Security in automatic recovery
The current plan is protected from unauthorized update attempts. The level of protection is controlled by use of the AROPTS and AUTHDEF initialization statements. Refer to Customization and Tuning for details. Certain automatic recovery functions, such as the ADDAPPL and RELSUCC functions, perform updates to the current plan as part of the recovery procedure.
There are two parameters in the AROPTS
statement that you can use
to control the authority checking. The USERREQ keyword specifies whether it is possible
for authority to be granted if the selected USERID is not known or
if no USERID information is available. Using the AUTHUSER keyword you can specify
the source from which HCL Workload Automation for Z should
determine the USERID. You can specify:
- The last user to update the JCL
- The authority group of the failing occurrence
- The owner ID of the failing occurrence
When you specify JCLUSER, the last user who updated the JCL is assumed to be responsible for the JCL including its RECOVER statements.
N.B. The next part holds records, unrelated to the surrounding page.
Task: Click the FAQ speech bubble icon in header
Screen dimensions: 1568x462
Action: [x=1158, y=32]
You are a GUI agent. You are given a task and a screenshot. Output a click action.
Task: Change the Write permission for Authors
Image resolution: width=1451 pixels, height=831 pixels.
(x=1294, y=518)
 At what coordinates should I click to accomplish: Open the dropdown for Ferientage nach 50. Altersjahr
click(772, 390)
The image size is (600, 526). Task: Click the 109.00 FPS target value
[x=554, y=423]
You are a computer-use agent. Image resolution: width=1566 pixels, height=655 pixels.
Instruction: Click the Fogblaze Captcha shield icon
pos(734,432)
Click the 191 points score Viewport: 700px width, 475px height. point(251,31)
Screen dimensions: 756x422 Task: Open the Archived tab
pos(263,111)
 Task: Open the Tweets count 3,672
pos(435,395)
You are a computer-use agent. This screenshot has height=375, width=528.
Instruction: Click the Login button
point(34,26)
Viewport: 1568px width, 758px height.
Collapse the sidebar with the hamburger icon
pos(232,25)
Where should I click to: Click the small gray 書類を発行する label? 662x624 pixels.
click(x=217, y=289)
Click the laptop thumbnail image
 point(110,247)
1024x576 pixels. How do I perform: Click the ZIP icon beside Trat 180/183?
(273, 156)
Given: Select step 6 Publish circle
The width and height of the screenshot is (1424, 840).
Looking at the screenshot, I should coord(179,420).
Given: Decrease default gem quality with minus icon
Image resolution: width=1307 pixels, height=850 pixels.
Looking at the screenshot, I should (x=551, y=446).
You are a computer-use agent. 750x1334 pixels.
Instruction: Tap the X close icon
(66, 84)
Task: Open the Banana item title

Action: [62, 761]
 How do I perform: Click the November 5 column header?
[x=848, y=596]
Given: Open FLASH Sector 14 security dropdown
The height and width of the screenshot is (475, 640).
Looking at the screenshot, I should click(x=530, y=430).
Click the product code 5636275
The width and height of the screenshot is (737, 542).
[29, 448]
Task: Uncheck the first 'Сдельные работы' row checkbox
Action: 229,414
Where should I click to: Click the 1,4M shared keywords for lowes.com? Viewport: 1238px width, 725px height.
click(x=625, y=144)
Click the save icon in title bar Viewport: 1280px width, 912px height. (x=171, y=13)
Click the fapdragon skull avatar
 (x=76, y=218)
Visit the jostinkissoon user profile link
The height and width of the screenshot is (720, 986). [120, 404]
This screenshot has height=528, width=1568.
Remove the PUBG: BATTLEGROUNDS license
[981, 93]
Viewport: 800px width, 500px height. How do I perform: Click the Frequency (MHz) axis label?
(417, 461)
HCL Workload Automation for Z checks that this user has the level of authority required to perform the updates requested by the RECOVER statements.
HCL Workload Automation for Z finds
the user ID of the last user to update the JCL from
one of three sources, depending on where the JCL is obtained:
- When the JCL is obtained from the EQQJBLIB data set, the ID of the last user to update the JCL is retrieved from the ISPF statistics in the directory entry for the JCL member. If there is no user ID recorded in the statistics, no authorization checking can be performed.
- When the JCL is entered from the EQQUX002 exit, the updating user ID is passed as a parameter to HCL Workload Automation for Z so that authorization checking can be performed.
- When the JCL is updated via a panel, the ID of the last user who updated the JCL is stored. This is then used for authorization checking.